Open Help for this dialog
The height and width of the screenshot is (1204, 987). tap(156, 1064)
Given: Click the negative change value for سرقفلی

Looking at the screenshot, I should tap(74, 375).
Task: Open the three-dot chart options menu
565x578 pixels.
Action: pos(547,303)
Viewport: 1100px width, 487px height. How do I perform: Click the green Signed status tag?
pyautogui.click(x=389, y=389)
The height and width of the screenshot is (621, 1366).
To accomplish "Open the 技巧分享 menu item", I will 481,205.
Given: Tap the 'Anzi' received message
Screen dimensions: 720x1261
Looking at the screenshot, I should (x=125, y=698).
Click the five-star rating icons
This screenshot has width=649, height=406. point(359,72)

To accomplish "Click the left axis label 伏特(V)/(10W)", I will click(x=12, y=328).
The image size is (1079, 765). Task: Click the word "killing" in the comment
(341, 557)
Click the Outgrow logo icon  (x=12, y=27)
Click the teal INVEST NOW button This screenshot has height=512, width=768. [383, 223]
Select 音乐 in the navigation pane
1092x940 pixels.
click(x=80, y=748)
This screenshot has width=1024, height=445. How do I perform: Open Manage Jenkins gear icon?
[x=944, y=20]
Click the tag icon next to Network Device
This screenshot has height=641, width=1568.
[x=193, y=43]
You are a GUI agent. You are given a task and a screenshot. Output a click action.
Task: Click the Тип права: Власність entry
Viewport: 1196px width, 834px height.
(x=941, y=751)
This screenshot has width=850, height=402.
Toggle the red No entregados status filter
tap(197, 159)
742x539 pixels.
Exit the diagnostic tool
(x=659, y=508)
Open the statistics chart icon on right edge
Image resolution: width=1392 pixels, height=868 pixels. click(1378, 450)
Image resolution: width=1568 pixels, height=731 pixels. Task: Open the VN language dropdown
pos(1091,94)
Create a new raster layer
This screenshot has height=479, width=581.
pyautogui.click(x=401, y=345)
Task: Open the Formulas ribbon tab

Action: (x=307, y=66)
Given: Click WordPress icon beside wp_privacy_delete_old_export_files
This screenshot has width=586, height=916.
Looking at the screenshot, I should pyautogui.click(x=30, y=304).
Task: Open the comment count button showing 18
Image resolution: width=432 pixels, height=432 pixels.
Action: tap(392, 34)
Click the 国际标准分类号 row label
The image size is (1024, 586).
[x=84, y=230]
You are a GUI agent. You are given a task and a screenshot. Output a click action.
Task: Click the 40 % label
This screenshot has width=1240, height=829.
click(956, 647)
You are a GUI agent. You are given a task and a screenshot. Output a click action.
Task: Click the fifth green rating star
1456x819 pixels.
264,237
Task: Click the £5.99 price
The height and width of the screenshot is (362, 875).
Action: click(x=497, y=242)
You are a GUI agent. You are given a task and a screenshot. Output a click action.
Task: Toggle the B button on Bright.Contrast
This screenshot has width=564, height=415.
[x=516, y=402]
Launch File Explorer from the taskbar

Task description = Quote the data in full, keeping each word unchanged.

Expected answer =
Open Help for this dialog
The height and width of the screenshot is (1204, 987). tap(156, 1064)
Given: Click the negative change value for سرقفلی

Looking at the screenshot, I should tap(74, 375).
Task: Open the three-dot chart options menu
565x578 pixels.
Action: pos(547,303)
Viewport: 1100px width, 487px height. How do I perform: Click the green Signed status tag?
pyautogui.click(x=389, y=389)
The height and width of the screenshot is (621, 1366).
To accomplish "Open the 技巧分享 menu item", I will 481,205.
Given: Tap the 'Anzi' received message
Screen dimensions: 720x1261
Looking at the screenshot, I should (x=125, y=698).
Click the five-star rating icons
This screenshot has width=649, height=406. point(359,72)

To accomplish "Click the left axis label 伏特(V)/(10W)", I will click(x=12, y=328).
The image size is (1079, 765). Task: Click the word "killing" in the comment
(341, 557)
Click the Outgrow logo icon  (x=12, y=27)
Click the teal INVEST NOW button This screenshot has height=512, width=768. [383, 223]
Select 音乐 in the navigation pane
1092x940 pixels.
click(x=80, y=748)
This screenshot has width=1024, height=445. How do I perform: Open Manage Jenkins gear icon?
[x=944, y=20]
Click the tag icon next to Network Device
This screenshot has height=641, width=1568.
[x=193, y=43]
You are a GUI agent. You are given a task and a screenshot. Output a click action.
Task: Click the Тип права: Власність entry
Viewport: 1196px width, 834px height.
(x=941, y=751)
This screenshot has width=850, height=402.
Toggle the red No entregados status filter
tap(197, 159)
742x539 pixels.
Exit the diagnostic tool
(x=659, y=508)
Open the statistics chart icon on right edge
Image resolution: width=1392 pixels, height=868 pixels. click(1378, 450)
Image resolution: width=1568 pixels, height=731 pixels. Task: Open the VN language dropdown
pos(1091,94)
Create a new raster layer
This screenshot has height=479, width=581.
pyautogui.click(x=401, y=345)
Task: Open the Formulas ribbon tab

Action: (x=307, y=66)
Given: Click WordPress icon beside wp_privacy_delete_old_export_files
This screenshot has width=586, height=916.
Looking at the screenshot, I should pyautogui.click(x=30, y=304).
Task: Open the comment count button showing 18
Image resolution: width=432 pixels, height=432 pixels.
Action: tap(392, 34)
Click the 国际标准分类号 row label
The image size is (1024, 586).
[x=84, y=230]
You are a GUI agent. You are given a task and a screenshot. Output a click action.
Task: Click the 40 % label
This screenshot has width=1240, height=829.
click(956, 647)
You are a GUI agent. You are given a task and a screenshot. Output a click action.
Task: Click the fifth green rating star
1456x819 pixels.
264,237
Task: Click the £5.99 price
The height and width of the screenshot is (362, 875).
Action: click(x=497, y=242)
You are a GUI agent. You are given a task and a screenshot. Output a click action.
Task: Toggle the B button on Bright.Contrast
This screenshot has width=564, height=415.
[x=516, y=402]
Launch File Explorer from the taskbar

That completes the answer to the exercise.